How to monitor Kubernetes Pod and Sidecar Container Resources

In my earlier article I had explained about Kubernetes Resources and how to assign resource quota in a namespace. Now let's make things more interesting and learn how to monitor resources of a Kubernetes Pod and Sidecar containers.

Normally in production environments, deployments are integrated with different tools used for resource monitoring such as Prometheus or Grafana but in this tutorial we will focus and plan to use traditional tool i.e. kubectl to monitor Kubernetes pod and container resources LIVE. These methods are not very friendly for production method so I will keep the methods explained in this article for DEV environment for dimensioning use cases such as you wish to figure out the resource required for your application.

You can directly use Kubernetes Metrics API or using kubectl top command which will give you LIVE feed of the current CPU and Memory usage of the Pod. You can simply integrate the kubectl top command with while loop to print and store the resource of the pods at regular intervals with date and time stamp.

We will cover these topics in more detail through out this article.
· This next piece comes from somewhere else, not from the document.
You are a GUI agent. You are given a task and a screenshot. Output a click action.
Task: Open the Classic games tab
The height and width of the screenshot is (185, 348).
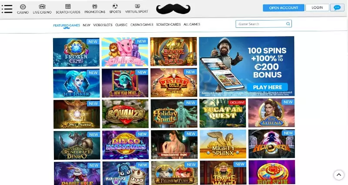[x=121, y=25]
Pre-requisite - Setup Metrics Server

The Kubernetes Metrics Server is a crucial component for monitoring resource usage in a Kubernetes cluster. It collects and aggregates resource usage data, such as CPU and memory consumption, from the kubelets running on each node in the cluster. This data is then exposed via the Metrics API, which can be queried using kubectl top to provide real-time metrics about nodes and pods.

Before installing, ensure that the Metrics Server is not already installed:

text

kubectl get deployment metrics-server -n kube-system

If the deployment exists, the Metrics Server is already installed.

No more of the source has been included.